::: Dataset entries

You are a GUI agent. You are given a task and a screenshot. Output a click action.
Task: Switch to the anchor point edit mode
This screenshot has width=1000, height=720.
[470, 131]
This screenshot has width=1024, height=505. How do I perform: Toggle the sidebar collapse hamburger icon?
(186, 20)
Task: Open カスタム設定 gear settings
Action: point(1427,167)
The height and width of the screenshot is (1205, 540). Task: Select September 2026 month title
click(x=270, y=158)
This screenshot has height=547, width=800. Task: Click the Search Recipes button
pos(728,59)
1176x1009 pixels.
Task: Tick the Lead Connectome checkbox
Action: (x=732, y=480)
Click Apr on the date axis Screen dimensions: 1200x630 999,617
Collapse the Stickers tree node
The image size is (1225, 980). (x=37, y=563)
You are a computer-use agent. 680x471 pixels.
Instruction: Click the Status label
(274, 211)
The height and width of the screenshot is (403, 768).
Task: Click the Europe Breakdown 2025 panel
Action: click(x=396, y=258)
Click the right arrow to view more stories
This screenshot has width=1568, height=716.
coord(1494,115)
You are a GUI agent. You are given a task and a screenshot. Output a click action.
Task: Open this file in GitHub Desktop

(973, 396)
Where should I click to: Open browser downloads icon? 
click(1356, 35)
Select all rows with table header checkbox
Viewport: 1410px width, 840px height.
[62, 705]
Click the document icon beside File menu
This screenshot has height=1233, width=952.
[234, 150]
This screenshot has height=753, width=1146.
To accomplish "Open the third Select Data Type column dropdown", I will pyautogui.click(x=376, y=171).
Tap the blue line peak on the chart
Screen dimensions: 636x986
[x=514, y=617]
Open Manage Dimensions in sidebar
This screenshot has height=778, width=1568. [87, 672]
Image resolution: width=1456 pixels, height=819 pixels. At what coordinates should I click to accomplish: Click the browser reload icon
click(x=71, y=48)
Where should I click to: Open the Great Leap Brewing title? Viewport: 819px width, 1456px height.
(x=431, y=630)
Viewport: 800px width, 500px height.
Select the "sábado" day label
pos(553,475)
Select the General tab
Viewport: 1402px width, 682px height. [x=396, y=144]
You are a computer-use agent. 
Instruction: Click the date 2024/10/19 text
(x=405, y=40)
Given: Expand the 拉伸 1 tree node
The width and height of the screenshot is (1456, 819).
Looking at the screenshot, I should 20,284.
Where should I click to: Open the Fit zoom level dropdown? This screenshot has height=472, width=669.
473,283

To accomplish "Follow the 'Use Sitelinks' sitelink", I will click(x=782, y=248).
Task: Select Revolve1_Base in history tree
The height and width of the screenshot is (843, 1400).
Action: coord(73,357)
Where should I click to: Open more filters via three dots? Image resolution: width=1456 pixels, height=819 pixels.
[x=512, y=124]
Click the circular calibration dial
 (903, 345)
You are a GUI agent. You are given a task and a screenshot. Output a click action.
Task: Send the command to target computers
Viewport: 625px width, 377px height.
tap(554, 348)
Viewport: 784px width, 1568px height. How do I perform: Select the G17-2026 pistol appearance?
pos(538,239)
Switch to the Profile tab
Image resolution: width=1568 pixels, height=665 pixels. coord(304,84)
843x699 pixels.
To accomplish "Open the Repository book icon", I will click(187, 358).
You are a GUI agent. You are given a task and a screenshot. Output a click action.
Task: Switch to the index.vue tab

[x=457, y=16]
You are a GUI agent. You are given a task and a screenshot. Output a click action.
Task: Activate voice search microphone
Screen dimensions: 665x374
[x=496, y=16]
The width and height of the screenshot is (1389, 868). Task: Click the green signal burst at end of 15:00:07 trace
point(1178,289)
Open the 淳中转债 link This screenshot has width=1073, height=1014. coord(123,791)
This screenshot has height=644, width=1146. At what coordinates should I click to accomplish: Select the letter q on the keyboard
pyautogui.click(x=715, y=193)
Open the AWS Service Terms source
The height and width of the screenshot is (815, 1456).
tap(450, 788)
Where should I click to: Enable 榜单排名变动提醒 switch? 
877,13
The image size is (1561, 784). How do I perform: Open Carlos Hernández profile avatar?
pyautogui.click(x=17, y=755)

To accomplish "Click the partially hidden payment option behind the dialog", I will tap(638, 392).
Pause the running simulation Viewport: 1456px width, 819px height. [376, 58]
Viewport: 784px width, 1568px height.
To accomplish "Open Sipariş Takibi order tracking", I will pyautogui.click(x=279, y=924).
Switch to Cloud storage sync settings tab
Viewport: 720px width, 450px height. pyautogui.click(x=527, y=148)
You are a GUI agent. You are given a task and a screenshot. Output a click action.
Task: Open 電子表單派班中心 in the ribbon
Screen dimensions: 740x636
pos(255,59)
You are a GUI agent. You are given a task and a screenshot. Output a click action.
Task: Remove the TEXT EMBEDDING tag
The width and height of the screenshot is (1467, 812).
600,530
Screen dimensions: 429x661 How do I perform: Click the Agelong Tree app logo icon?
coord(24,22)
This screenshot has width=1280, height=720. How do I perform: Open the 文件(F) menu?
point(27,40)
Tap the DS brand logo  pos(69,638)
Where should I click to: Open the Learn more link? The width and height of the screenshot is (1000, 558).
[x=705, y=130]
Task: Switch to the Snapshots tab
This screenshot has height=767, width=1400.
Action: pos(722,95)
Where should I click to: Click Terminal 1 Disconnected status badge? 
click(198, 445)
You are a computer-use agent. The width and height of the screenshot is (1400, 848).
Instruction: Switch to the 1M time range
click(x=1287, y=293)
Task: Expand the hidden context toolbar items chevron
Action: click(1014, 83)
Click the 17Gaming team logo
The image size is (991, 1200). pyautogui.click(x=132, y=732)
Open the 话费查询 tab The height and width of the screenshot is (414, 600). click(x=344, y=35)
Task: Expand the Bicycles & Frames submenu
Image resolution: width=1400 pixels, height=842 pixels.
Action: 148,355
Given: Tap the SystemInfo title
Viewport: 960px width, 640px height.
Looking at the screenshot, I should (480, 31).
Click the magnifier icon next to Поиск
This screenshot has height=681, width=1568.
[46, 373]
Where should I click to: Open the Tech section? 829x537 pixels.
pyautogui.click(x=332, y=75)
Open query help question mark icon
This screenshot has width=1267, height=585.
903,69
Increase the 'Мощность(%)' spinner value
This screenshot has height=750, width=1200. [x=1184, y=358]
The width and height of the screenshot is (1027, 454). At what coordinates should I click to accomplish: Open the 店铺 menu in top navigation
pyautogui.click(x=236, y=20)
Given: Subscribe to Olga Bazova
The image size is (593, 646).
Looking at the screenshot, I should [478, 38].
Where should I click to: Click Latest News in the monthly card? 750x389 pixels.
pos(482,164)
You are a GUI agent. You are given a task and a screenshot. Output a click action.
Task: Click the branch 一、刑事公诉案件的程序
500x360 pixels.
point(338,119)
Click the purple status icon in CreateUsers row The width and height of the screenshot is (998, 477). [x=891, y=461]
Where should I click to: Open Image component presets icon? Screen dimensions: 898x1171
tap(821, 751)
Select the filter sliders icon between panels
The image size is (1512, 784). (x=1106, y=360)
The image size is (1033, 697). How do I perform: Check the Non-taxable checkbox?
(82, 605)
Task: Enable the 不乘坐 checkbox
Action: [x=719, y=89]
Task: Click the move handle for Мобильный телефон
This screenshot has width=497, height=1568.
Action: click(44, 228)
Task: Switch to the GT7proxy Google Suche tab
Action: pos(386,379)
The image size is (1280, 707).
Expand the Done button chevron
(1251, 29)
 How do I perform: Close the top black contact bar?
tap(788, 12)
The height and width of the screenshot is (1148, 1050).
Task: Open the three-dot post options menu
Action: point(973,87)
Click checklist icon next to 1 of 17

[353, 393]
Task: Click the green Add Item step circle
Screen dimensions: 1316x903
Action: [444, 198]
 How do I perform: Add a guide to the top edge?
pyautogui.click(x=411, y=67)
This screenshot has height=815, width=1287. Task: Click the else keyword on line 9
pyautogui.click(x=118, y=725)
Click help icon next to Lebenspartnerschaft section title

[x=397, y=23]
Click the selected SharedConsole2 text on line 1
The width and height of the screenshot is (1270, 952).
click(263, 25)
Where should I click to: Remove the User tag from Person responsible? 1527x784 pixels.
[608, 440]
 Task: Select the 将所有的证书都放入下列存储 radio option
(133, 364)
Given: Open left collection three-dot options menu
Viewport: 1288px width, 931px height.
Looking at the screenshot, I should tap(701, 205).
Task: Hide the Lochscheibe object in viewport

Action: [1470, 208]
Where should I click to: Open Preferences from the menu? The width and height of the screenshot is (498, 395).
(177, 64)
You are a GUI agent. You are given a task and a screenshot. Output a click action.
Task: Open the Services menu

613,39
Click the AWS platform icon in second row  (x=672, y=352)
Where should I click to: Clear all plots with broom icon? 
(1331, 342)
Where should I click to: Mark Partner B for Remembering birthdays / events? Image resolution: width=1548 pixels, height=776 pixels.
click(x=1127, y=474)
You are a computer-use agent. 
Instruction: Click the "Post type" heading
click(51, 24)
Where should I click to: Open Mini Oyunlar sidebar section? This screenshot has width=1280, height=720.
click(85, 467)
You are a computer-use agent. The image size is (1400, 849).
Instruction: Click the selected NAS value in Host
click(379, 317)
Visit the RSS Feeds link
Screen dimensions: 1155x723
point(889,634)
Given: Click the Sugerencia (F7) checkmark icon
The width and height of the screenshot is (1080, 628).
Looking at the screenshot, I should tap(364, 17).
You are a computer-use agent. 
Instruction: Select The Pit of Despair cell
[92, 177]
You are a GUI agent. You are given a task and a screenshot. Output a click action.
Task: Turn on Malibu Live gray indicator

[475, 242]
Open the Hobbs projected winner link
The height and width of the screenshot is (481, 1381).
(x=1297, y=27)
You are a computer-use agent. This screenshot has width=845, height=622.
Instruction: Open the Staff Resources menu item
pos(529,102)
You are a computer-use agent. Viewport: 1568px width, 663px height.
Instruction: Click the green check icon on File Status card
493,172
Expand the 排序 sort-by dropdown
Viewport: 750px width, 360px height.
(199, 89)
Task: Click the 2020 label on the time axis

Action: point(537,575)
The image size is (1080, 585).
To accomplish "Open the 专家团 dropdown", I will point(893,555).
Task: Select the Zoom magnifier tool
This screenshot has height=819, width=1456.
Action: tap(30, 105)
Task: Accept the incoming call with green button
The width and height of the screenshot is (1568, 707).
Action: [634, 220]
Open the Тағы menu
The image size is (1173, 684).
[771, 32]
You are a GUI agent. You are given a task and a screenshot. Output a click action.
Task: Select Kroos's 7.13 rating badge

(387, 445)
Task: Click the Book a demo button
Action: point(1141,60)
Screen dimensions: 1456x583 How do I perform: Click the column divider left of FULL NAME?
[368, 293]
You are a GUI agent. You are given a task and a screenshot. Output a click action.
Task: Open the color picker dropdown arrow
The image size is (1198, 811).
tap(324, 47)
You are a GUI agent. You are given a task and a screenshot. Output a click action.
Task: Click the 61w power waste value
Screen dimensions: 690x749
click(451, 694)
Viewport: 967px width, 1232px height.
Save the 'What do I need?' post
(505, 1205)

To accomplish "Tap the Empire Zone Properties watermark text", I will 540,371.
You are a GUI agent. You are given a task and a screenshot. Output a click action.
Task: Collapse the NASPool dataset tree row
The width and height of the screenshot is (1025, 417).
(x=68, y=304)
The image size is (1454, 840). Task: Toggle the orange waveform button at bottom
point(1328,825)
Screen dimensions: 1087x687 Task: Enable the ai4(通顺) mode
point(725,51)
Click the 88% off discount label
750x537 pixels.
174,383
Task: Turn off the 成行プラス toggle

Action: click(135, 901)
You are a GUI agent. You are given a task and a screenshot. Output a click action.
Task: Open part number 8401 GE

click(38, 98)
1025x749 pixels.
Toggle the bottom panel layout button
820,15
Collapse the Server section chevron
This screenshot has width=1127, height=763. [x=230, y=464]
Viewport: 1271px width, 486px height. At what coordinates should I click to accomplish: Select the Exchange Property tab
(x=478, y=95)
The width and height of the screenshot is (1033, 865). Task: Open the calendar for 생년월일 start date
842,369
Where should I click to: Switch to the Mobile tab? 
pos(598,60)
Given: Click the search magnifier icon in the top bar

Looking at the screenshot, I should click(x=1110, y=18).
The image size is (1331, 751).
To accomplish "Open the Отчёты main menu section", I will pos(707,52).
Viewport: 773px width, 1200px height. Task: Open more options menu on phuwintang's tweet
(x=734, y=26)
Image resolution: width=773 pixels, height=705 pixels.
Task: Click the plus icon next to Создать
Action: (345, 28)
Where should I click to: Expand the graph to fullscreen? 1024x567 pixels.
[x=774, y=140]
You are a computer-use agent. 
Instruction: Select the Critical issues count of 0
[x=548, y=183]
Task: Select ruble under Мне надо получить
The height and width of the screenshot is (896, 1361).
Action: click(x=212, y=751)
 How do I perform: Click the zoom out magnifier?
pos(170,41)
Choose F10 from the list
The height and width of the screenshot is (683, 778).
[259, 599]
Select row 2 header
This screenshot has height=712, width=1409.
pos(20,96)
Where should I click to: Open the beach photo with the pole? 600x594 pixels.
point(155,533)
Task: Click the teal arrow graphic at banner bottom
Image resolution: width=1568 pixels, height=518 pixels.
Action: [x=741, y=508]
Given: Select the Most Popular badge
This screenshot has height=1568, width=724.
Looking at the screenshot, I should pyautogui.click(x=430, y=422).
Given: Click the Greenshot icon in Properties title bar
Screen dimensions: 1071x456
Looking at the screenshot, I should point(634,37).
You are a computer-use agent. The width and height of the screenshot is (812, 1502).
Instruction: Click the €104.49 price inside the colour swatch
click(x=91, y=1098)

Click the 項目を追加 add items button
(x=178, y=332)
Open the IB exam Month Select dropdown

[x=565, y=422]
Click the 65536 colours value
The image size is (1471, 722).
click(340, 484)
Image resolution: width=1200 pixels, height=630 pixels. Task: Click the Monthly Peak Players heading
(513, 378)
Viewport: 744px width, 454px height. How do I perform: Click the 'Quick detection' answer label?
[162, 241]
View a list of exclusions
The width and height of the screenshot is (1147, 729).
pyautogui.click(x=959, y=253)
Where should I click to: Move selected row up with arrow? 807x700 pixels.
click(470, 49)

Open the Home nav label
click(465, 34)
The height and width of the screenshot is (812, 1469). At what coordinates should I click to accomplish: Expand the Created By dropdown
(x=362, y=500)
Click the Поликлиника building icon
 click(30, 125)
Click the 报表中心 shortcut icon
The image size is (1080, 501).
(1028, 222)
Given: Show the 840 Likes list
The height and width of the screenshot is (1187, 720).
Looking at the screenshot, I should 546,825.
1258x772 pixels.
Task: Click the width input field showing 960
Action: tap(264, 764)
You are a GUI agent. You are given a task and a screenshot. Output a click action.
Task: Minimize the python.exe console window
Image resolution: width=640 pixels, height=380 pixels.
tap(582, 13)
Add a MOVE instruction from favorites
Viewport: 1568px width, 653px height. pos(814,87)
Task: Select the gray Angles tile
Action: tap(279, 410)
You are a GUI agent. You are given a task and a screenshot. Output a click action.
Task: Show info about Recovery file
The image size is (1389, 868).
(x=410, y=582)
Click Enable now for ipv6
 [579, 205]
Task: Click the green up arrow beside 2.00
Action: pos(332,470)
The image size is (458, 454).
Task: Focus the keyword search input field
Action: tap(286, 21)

::::::

Reproduce the material verbatim from the line containing "Click the 65536 colours value" up to and including the line containing "(x=410, y=582)", and nothing beyond that range.

● **The response**
Click the 65536 colours value
The image size is (1471, 722).
click(340, 484)
Image resolution: width=1200 pixels, height=630 pixels. Task: Click the Monthly Peak Players heading
(513, 378)
Viewport: 744px width, 454px height. How do I perform: Click the 'Quick detection' answer label?
[162, 241]
View a list of exclusions
The width and height of the screenshot is (1147, 729).
pyautogui.click(x=959, y=253)
Where should I click to: Move selected row up with arrow? 807x700 pixels.
click(470, 49)

Open the Home nav label
click(465, 34)
The height and width of the screenshot is (812, 1469). At what coordinates should I click to accomplish: Expand the Created By dropdown
(x=362, y=500)
Click the Поликлиника building icon
 click(30, 125)
Click the 报表中心 shortcut icon
The image size is (1080, 501).
(1028, 222)
Given: Show the 840 Likes list
The height and width of the screenshot is (1187, 720).
Looking at the screenshot, I should 546,825.
1258x772 pixels.
Task: Click the width input field showing 960
Action: tap(264, 764)
You are a GUI agent. You are given a task and a screenshot. Output a click action.
Task: Minimize the python.exe console window
Image resolution: width=640 pixels, height=380 pixels.
tap(582, 13)
Add a MOVE instruction from favorites
Viewport: 1568px width, 653px height. pos(814,87)
Task: Select the gray Angles tile
Action: tap(279, 410)
You are a GUI agent. You are given a task and a screenshot. Output a click action.
Task: Show info about Recovery file
The image size is (1389, 868).
(x=410, y=582)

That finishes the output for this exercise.